Le premier film de Terrence Malick, et déjà un grand film. Bien que basé sur une histoire vraie, le film a une réelle dimension onirique, tant les deux protagonistes semblent déconnectés de la réalité. La ballade sauvage nous entraîne dans leur cavale pour le moins envoûtante. Guidé par la voix-off de « l’héroïne du film », on se rend compte que ces personnages ne savent pas plus que nous où ils vont, et encore moins pourquoi. Ne serait-ce au final qu’une simple et belle ballade ? Par conséquent, la force de ce film et minimiser la gravité de cette tuerie et de lui insuffler un certain lyrisme. La réalisation, magistrale, renforce ces impressions tout en accentuant ce sentiment de perdition, aussi bien pour les personnages que pour le spectateur … Interprété avec force et photographié sublimement, un film unique.
Le premier film de Terrence Malick est bien loin de ce qu'il fera par la suite, notamment sur les points métaphysiques et religieux qu'il développera par la suite dans "La Ligne Rouge", "Le Nouveau Monde" ou encore "The Tree of Life". Toutefois, "La Balade Sauvage" garde comme point commun avec les autres films cet amour de la nature, la manière de filmer la flore qui occupe ici un point important. "La Balade Sauvage" se présente comme le "Bonnie and Clyde" made by Malick. Avec un grain de romantisme en moins, et un bon degré de folie en plus. Car c'est la folie qui semble guider les deux protagonistes principaux dans leur road trip américain. Individus prenant leur vie pour un simple jeu. Individus tuant n'importe qui sur leur chemin par soi-disant volonté de subsistance. Le spectateur est plutôt plongé dans la folie furieuse de ce couple, entre l'excellent Martin Sheen qui campe un voyou violent et misérable et une Sissy Spacek simple d'esprit et suivant bêtement, par amour, son petit copain dans ce voyage meurtrier. Si, à première vue, Malick semble traiter du fait du "jusqu'à ou pouvons nous aller par amour?", l'amour en question est vite effacé pour mettre en avant cette folie furieuse qui habite les deux amoureux. Impossible de s'attacher aux protagonistes principaux et c'est certainement ce que désirait Malick, qui à l'image d'un Kubrick, livre une critique de la violence et de l'aliénation des gens dans la société.
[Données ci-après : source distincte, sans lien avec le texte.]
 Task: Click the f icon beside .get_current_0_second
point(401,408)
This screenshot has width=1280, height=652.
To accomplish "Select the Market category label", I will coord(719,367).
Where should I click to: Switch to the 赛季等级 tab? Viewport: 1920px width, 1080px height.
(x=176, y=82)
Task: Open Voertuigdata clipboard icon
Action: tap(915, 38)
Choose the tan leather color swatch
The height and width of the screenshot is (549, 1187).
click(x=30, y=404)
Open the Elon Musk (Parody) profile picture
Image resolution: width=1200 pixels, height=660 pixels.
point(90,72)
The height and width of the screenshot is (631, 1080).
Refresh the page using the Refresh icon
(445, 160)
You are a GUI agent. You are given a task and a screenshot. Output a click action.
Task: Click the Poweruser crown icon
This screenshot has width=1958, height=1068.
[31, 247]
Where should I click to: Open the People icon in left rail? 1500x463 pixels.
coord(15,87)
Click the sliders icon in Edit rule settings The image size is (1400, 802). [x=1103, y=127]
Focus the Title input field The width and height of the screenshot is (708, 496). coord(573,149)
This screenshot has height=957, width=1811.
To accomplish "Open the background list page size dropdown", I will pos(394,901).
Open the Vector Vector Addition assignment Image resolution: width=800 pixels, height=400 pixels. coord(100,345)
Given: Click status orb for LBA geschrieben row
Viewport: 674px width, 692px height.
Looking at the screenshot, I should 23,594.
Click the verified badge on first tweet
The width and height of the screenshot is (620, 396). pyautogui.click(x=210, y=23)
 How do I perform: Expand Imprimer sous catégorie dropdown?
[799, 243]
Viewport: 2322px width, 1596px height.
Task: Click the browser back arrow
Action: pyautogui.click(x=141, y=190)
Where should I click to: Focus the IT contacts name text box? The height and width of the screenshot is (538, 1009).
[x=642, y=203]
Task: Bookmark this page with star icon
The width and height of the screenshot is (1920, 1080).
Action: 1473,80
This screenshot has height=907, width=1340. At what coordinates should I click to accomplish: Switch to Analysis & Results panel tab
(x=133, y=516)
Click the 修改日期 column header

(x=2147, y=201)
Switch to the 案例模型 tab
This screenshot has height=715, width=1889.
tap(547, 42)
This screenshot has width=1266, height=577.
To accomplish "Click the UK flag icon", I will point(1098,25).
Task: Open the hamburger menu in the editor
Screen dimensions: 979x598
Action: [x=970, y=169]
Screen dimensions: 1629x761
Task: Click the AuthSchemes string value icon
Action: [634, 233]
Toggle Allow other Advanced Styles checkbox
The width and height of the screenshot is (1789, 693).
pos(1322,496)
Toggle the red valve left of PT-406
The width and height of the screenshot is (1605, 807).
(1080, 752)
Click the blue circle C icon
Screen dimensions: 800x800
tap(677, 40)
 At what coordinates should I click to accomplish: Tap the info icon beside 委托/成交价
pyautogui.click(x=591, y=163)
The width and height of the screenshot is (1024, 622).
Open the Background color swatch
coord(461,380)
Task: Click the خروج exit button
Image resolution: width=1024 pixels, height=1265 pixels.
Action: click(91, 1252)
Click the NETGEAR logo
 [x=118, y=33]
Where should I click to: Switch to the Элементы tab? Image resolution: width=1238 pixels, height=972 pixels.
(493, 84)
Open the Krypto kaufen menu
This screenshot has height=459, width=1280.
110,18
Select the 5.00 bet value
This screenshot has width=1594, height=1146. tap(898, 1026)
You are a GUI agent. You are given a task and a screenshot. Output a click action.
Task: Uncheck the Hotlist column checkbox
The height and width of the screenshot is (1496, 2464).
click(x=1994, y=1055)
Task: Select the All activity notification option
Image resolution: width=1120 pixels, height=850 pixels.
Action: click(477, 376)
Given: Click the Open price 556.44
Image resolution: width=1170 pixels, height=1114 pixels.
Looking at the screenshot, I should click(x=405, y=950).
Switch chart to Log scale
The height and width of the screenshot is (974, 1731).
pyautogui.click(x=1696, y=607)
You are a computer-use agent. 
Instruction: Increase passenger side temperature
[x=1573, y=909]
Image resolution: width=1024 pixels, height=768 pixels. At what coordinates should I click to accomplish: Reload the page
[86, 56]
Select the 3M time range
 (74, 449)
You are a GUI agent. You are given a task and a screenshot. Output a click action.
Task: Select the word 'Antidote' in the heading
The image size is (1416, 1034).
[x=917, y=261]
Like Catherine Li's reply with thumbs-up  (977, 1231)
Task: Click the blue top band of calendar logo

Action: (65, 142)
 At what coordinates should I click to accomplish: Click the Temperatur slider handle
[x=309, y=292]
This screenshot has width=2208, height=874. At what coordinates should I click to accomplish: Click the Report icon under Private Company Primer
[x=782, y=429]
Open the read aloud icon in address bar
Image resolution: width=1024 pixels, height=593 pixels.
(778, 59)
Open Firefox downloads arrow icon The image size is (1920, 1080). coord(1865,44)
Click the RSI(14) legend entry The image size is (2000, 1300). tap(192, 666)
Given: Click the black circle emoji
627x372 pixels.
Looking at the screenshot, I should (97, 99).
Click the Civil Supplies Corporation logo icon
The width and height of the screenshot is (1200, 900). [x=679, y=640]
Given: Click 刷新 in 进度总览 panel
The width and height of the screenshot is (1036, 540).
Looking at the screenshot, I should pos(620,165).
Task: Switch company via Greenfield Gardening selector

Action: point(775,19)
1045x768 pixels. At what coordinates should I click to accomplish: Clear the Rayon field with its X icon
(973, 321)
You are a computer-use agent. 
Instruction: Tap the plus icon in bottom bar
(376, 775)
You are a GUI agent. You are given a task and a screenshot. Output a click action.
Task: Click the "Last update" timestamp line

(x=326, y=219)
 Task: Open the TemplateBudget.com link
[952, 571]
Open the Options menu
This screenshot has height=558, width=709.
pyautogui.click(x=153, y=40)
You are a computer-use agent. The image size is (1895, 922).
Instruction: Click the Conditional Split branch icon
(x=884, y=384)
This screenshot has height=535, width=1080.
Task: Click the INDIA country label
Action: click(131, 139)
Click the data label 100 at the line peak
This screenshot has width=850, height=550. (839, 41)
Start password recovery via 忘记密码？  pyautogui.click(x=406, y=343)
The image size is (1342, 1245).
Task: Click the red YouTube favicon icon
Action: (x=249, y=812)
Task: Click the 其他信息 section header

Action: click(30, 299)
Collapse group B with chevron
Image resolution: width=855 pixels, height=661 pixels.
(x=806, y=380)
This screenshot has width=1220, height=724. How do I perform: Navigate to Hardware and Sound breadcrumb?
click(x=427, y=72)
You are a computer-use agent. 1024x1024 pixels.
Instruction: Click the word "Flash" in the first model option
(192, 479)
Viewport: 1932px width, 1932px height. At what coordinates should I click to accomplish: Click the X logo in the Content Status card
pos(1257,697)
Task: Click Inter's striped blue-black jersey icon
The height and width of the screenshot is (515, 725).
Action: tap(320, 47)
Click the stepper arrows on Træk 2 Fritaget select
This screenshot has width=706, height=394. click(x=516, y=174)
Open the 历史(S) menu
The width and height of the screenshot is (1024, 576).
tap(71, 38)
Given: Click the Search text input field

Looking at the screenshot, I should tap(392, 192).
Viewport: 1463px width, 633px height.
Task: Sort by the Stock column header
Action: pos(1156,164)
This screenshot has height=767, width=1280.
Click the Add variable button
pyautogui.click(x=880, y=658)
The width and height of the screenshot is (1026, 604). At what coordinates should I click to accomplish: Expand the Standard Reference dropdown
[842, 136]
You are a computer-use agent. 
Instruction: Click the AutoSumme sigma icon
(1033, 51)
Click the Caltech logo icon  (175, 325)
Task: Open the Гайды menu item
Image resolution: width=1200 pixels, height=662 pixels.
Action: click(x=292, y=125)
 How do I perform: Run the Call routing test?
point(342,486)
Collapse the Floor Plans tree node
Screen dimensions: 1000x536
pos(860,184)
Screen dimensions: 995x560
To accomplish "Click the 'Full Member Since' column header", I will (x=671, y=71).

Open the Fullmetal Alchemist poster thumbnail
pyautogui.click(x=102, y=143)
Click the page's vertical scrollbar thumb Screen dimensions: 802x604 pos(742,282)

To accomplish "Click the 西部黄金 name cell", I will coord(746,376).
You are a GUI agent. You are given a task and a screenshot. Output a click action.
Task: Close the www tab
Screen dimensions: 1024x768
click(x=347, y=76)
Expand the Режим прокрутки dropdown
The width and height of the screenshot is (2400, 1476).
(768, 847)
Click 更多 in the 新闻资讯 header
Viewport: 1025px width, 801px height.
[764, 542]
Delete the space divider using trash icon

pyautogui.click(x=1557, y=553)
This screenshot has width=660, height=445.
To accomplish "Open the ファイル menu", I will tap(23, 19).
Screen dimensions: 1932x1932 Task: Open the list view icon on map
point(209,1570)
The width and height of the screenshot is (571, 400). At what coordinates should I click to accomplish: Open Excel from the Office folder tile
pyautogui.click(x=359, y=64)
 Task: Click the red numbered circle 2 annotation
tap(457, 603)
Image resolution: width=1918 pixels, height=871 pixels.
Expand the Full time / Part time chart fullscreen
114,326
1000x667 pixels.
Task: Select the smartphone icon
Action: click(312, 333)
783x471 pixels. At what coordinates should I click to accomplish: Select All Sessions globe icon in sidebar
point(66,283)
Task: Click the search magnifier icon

Non dénué d'humour noir et d'ironie, "La Balade sauvage" est le Terrence Malick le plus âpre et dur de toute sa filmographie. Son plus simple aussi. Pourtant, il y a une atmosphère particulière qui s'émane du long-métrage, une atmosphère de crainte mais aussi d'apaisement. La beauté des paysages constitue un amalgame avec les violences commises. Sans non plus atteindre la force psychologique de ses derniers chefs d'oeuvres, Terrence Malick filme un portrait simple mais dur de deux malfrats dans une chasse à l'homme à travers les badlands, d'ailleurs titre original du film. Un premier film de bonne facture pour un réalisateur qui penchera plus sur la philosophie par la suite.